Les États-Unis se sont lancés dans la plus grande initiative de politique industrielle depuis des générations, en faisant miroiter des allègements fiscaux, des subventions et d’autres incitations financières pour attirer de nouvelles usines fabriquant des panneaux solaires, des semi-conducteurs et des véhicules électriques.
Ces dépenses visent à relancer le marché intérieur de produits essentiels, mais elles ont des implications bien au-delà des États-Unis. Cela pousse les gouvernements de l’Europe jusqu’à l’Asie de l’Est à essayer de suivre le rythme en proposant leurs propres plans d’investissement, déclenchant ce que certains appellent une course mondiale aux subventions.
Les responsables, notamment européens, ont accusé les États-Unis de protectionnisme et ont passé des mois à se plaindre de sa politique auprès de l’administration Biden.

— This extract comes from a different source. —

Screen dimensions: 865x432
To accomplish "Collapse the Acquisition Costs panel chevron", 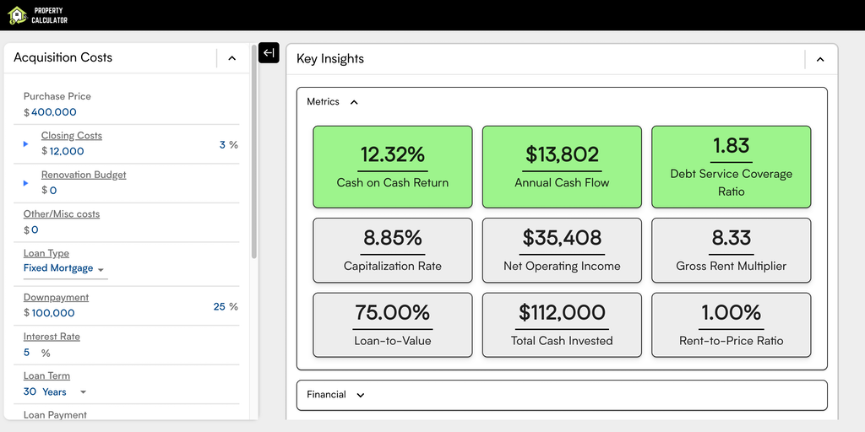I will [x=232, y=58].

Les gouvernements de l’Union européenne, de Grande-Bretagne et d’ailleurs débattent de la manière de contrecarrer la politique américaine en proposant leurs propres incitations pour attirer les investissements et empêcher leurs entreprises de se délocaliser aux États-Unis.
"Je pense que nous nions tous qu'il y ait une course aux subventions, mais dans une certaine mesure, cela a lieu", a déclaré Markus Beyrer, directeur général de BusinessEurope, la plus grande association professionnelle d'Europe.
Les États-Unis déploient près de 400 milliards de dollars de dépenses et de crédits d’impôt pour soutenir l’industrie américaine des énergies propres par le biais de la loi sur la réduction de l’inflation de 2022. 280 milliards de dollars supplémentaires sont destinés aux installations qui fabriquent et recherchent des semi-conducteurs, ainsi qu’à une recherche technologique plus large.
L’administration Biden affirme que l’ensemble du programme débloquera 3 500 milliards de dollars de capitaux publics et d’investissements privés au cours de la prochaine décennie. Il s’agit à la fois d’une réponse aux lourdes subventions offertes par les gouvernements de Chine et d’Asie de l’Est et d’une tentative de reconstruire un secteur industriel américain qui a été vidé de sa substance par des décennies de délocalisation.